El barco se lanzó hacia nosotros con rapidez, cortando el agua como un gran pez oscuro. A pesar de que Perkin y yo forzamos al máximo nuestros músculos, no hubo manera de escapar. La charla alegre del bote había cesado, y todas las miradas estaban ahora fijas en nuestros perseguidores.

—¿Quiénes son esos hombres? —preguntó Marian con un hilo de voz, pero tranquila. Abrazaba al pequeño Hugh contra su seno.

—No lo sé, mi señora, pero al parecer vienen a por nosotros.

El barco negro estaba ya a menos de treinta metros de distancia y se acercaba cada vez más: los remos moviéndose al unísono, la vela henchida. La orilla sur distaba aún sus buenos ciento cincuenta metros; de hecho, estábamos plantados en medio del río. No había forma de dejar atrás al barco negro, de modo que dejé mi remo a Perkin, me puse en pie, me dirigí tambaleante hasta la popa del bote y desenvainé mi espada. Oí a Tuck venir detrás de mí, y pronto noté su mole tranquilizadora a mi lado. Perkin sujetaba su remo con las dos manos, jadeante, y el bote empezó a deslizarse con suavidad a favor de la corriente del río. Al acercarse el barco negro, observé a la media docena de rufianes apiñados en la proa: todos aquellos bastardos grandes y feos me sonreían. Uno de ellos incluso se estaba relamiendo.

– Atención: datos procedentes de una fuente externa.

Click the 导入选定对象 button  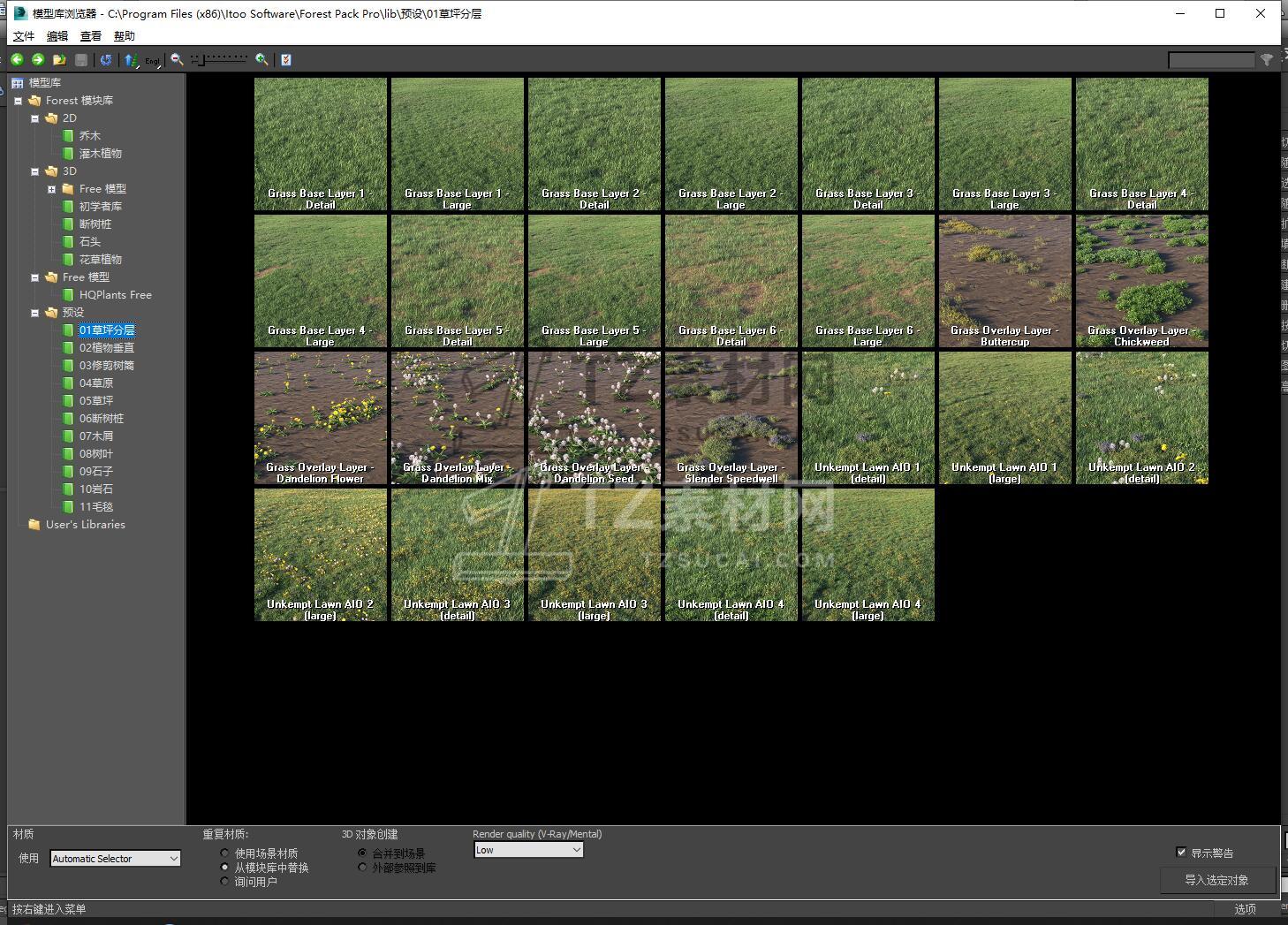pyautogui.click(x=1216, y=880)
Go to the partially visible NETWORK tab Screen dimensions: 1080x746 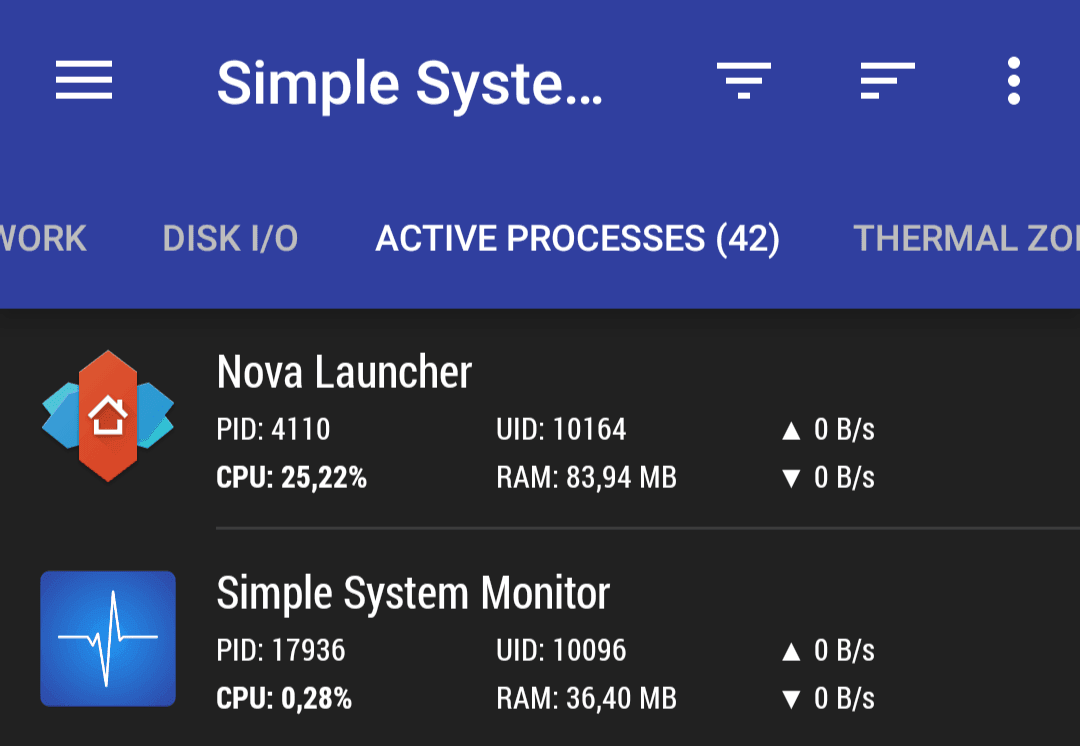point(43,238)
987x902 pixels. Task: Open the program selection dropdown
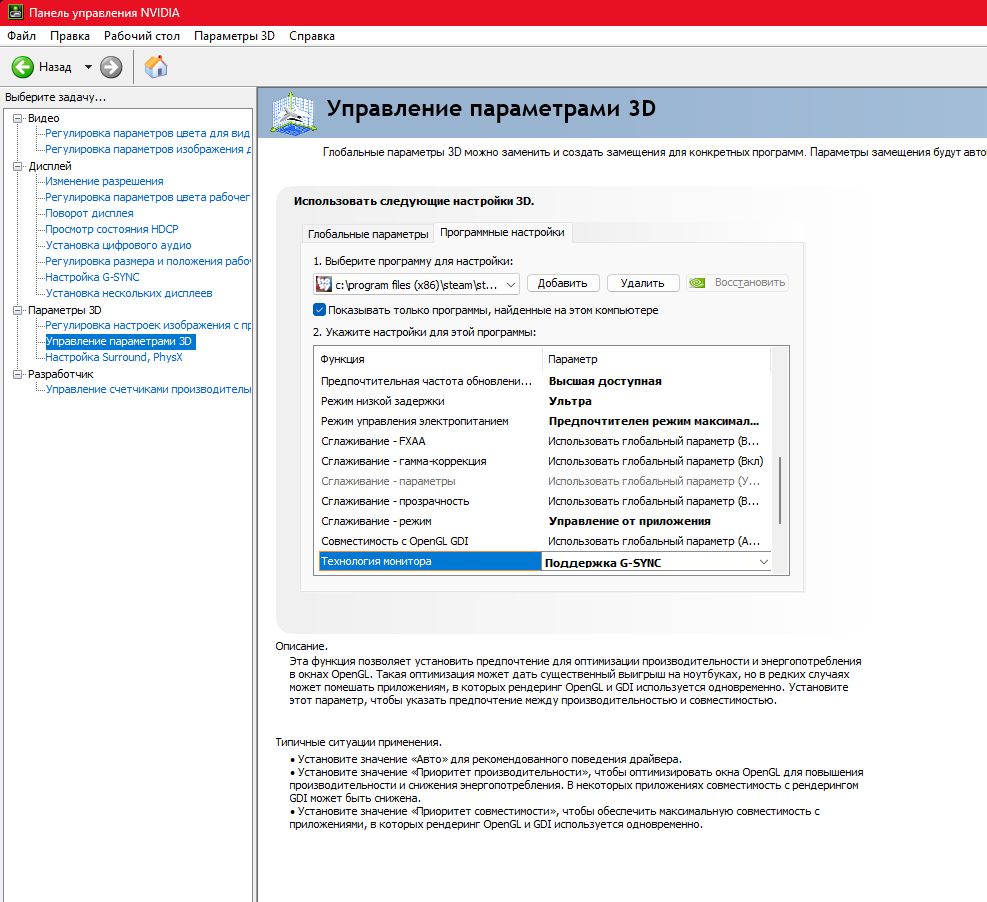point(510,283)
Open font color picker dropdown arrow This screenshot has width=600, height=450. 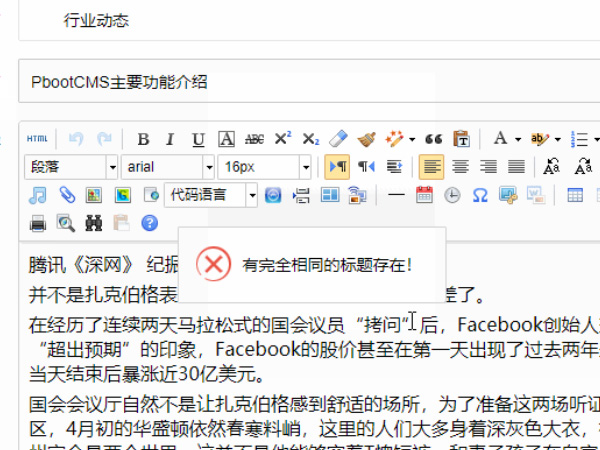click(x=516, y=139)
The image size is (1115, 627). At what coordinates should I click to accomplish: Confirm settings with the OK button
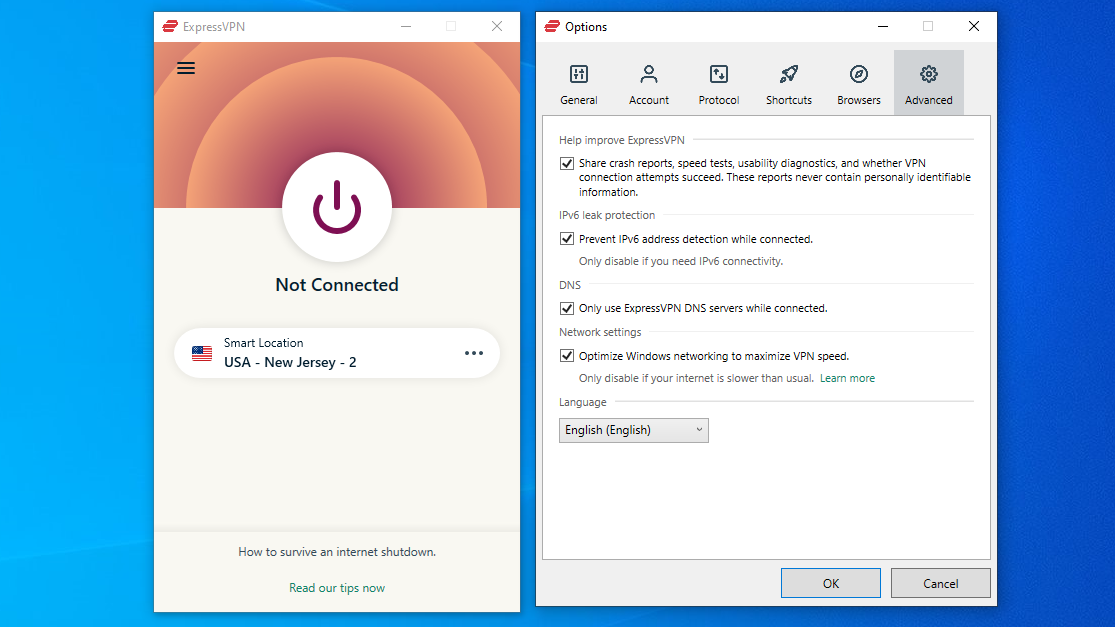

Tuck levantó su pesada cruz de madera en la mano derecha extendida hacia el barco negro, como para detener el mal.

—¿Quiénes sois? —tronó a través del agua—. ¿Por qué molestáis a buenos cristianos que van pacíficamente a sus asuntos?

—Traemos una invitación para lady Marian y su hijo —dijo un bruto gordo de barba gris, armado con una espada herrumbrosa: era el que se relamía—. Está invitada a una corta estancia en la mansión de un noble amigo nuestro. Pasádnosla a ella y a su hijo y os dejaremos ir en paz. Os lo prometo.

—Ponle tan sólo un dedo encima y te haré picadillo el hígado para alimentar con él a los peces —le dije con toda la calma que me fue posible, aunque mi corazón se había disparado—. Eso es lo que te prometo yo.

Era muy consciente del hecho de que no llevaba armadura, sino sólo una delgada túnica de lana y el manto, ceñido con el cinto de la espada. Pero tenía un arma en cada mano, la espada en la derecha y la misericordia en la izquierda, y estaba decidido a enviar a alguno de aquellos bastardos al infierno antes de que se acercaran siquiera un palmo más a mi señora.